Stratified Hazard Sampling: Minimal-Variance Event Scheduling for CTMC/DTMC Discrete Diffusion and Flow Models
Seunghwan Jang, SooJean Han · Jan 6, 2026 · Citations: 0
Abstract
Uniform-noise discrete diffusion and flow models (e.g., D3PM, SEDD, UDLM, DFM) generate sequences non-autoregressively by iteratively refining randomly initialized vocabulary tokens through multiple context-dependent replacements. These models are typically formulated as time-inhomogeneous CTMC/DTMC processes and sampled using independent Bernoulli change decisions at each discretization step.
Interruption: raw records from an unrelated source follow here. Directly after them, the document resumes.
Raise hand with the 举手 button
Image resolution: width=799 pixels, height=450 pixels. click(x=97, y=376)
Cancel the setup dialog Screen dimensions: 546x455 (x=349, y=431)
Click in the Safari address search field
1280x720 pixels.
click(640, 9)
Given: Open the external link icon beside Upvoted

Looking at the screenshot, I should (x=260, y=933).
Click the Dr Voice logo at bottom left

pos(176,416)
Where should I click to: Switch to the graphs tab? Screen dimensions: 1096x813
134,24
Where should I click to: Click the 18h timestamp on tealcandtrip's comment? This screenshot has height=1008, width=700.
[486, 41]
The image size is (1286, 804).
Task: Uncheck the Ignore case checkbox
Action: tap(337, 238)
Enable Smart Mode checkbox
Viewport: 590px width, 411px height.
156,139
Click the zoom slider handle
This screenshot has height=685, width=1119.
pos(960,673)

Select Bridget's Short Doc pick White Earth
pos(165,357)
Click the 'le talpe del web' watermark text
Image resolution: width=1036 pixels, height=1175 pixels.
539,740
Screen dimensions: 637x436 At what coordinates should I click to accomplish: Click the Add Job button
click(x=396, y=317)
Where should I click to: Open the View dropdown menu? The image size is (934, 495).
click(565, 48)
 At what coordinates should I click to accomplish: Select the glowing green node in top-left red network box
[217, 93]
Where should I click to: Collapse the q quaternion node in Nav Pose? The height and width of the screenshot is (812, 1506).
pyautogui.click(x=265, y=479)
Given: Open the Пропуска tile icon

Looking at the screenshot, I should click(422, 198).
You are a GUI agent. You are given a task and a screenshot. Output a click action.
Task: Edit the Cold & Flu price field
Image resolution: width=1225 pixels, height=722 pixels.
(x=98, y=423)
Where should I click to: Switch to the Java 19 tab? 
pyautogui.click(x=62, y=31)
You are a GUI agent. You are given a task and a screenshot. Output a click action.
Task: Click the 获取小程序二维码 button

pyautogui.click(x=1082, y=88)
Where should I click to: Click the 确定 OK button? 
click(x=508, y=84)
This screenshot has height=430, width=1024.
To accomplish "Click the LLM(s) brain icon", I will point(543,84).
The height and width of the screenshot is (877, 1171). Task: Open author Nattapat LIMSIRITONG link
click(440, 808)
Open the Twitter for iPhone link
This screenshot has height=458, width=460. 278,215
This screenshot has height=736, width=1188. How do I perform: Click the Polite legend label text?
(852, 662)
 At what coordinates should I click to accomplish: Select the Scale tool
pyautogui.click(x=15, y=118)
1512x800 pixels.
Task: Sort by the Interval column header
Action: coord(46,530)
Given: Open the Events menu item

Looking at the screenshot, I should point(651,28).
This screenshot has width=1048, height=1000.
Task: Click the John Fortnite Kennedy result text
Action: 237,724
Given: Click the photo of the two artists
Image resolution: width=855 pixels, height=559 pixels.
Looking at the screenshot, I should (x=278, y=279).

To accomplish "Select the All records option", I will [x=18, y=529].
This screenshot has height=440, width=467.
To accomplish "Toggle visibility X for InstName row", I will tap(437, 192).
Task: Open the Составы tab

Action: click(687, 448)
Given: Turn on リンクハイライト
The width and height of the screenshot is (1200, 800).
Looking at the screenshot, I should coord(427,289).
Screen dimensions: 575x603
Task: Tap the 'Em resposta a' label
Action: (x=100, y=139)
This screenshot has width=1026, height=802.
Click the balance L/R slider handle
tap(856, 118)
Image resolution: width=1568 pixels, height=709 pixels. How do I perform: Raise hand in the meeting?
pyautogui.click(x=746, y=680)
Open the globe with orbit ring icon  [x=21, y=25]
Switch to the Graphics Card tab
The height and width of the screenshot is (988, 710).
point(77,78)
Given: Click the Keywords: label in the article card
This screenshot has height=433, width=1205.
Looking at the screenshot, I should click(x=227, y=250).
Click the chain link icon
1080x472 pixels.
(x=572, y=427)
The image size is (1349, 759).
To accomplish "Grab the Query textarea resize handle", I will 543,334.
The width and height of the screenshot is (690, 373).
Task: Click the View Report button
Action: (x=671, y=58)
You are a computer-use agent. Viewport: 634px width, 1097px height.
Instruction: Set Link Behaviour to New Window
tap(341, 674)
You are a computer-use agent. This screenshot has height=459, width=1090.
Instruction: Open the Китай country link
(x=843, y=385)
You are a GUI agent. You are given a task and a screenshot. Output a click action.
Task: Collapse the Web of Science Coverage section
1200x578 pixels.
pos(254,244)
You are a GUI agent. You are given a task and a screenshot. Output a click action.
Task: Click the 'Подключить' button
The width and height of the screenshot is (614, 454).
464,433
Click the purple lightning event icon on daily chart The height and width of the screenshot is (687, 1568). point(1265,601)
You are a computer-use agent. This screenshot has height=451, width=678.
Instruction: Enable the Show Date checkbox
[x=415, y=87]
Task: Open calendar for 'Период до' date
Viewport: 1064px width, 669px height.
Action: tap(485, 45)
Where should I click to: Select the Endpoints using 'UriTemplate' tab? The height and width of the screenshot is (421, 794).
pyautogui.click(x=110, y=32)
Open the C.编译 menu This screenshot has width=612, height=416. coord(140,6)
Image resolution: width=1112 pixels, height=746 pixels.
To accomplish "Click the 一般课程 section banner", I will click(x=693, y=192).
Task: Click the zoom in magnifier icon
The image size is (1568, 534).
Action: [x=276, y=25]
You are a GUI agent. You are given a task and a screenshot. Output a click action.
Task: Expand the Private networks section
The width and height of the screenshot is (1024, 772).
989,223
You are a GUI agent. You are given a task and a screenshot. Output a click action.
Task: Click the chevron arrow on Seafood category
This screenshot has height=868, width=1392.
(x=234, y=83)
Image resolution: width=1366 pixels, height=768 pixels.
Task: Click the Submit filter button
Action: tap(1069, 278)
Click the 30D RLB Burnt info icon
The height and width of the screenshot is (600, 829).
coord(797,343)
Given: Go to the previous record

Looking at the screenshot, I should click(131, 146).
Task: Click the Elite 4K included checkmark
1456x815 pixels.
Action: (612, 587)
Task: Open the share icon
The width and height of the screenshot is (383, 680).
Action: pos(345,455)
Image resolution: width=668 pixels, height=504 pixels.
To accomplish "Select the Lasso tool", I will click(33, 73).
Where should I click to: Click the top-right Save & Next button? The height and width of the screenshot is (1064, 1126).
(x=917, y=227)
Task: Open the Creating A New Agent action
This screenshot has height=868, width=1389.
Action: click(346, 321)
This induces Poisson-binomial variance in per-position jump counts that grows with the number of required edits, leading to the characteristic under-editing (residual noise) and over-editing (cascading substitutions) failure modes that degrade sample quality, especially under tight discretization budgets. In contrast, absorbing-state (mask-start) models avoid this instability by allowing each position to jump at most once. We propose Stratified Hazard Sampling (SHS), a training-free, drop-in, and hyperparameter-free inference principle for any sampler that admits a stay-vs.-replace decomposition. SHS models per-token edits as events driven by cumulative hazard (CTMC) or cumulative jump mass (DTMC) and places events by stratifying this cumulative quantity: with a single random phase per position, a token is updated whenever its accumulated hazard crosses unit-spaced thresholds. This preserves the expected number of jumps while achieving the minimum possible conditional variance among unbiased integer estimators (bounded by 1/4 for any fixed cumulative mass), without altering per-jump destination sampling and thus retaining multimodality. Experiments on uniform-noise discrete diffusion language models show that SHS consistently improves sample quality. We further show that SHS improves robustness under token-level blacklist filtering, with benefits increasing as lexical constraints grow more severe.